Most works written in snow fall into one or more of three categories, classified as singular collected "books":
1.The Book of Travel. Eloquent in their simplicity, these texts record the movement of beasts and humans throughout history. It was from these works that Mrs. Edith Wallin of Chippewa Falls, Wisconsin, during a sabbatical from her position as an elementary school secretary, first derived the principle now known as the "First Walker Theory." Wallin had observed the tendency for a succession of persons to scale large ridges of snow by walking in the footfalls of a single intrepid climber. By examining the pages of the Books of Travel for her hometown in the years 1946 to 1992, Wallin discovered that these snow-stiles (as they are known to specialists) always appear in precisely the same spot from year to year, leading her to postulate the existence of a primordial snow-traveler (or travelers) in whose footsteps we are all still walking now.

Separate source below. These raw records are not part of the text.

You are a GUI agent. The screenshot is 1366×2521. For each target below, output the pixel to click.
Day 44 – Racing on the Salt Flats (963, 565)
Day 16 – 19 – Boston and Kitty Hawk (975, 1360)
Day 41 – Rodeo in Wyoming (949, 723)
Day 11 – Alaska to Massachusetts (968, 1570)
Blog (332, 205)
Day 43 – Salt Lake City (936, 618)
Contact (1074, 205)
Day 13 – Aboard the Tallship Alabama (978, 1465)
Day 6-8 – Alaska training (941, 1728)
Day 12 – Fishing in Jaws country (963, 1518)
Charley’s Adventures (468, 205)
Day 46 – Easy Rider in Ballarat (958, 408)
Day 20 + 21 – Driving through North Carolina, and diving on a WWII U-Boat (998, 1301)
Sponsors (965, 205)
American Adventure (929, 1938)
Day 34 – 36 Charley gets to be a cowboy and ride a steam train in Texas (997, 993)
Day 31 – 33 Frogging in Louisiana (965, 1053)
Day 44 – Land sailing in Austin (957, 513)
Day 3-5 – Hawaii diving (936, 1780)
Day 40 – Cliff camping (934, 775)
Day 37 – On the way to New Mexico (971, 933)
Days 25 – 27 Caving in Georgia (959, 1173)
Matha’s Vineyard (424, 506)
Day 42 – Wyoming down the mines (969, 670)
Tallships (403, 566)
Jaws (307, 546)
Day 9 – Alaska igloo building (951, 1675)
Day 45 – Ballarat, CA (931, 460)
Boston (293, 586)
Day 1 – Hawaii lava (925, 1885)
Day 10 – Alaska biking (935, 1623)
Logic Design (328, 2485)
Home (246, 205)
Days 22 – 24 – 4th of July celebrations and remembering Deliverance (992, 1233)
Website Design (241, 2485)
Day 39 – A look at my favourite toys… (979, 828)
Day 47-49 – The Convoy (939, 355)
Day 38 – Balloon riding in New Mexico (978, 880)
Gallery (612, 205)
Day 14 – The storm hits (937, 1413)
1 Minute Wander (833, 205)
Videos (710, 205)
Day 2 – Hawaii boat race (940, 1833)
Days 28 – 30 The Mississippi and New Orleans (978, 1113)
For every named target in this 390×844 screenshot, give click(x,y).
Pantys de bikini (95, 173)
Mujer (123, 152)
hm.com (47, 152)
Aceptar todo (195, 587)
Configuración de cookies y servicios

2.The Book of Names. Recorded using various writing materials--sticks, shovels, mittened hands, and others better left unmentioned (it is perhaps enough to note that a majority of the names written crudely in yellow are male)--this census of the cooler climes is primarily of interest not for the fame of its signatories (few last names are recorded, either because of modesty or a loss of interest) but for the demographic trends it illustrates. For example, the unexpected popularity of the name "Nefertiti" among the Sami people of sixth century Norway, or the fact that in the winter of 1742 the name "Channing" is the only one recorded globally, occurring over 74,000 times. Fans of comic-books may be interested to know that in 1844 the given names of Marvel's Fantastic Four were recorded in mile-wide letters on the surface of Patagonia's glaciers. A few tips, should you choose to add your name to the record: choose an open area, do not attempt a cursive script, and make it large, so that it is clearly visible to birds and satellites.
3.The Book of War. These pages are often in poor condition, worn through to the grass and dirt, stained with red. They are similar to the pages of the Book of Travel in that they show the overlapping movements of men and beasts and vehicles, but the movements in the Book of War are panicked and confused, and few scholars can bear to study them for extended periods. It was in the aftermath of the siege at Arkhangelsk that the White Library was first established, by the ornithomancer Osip Kirichienko. Kirichienko had only managed to save a few of his avian assistants from the city's starving inhabitants; he sent them out to record the battlefield, hoping to create a record that would discourage all future wars. Though Kirichienko's hope was not to be fulfilled, his library still stands, and all branches are open to the general public. Just ask the birds for directions.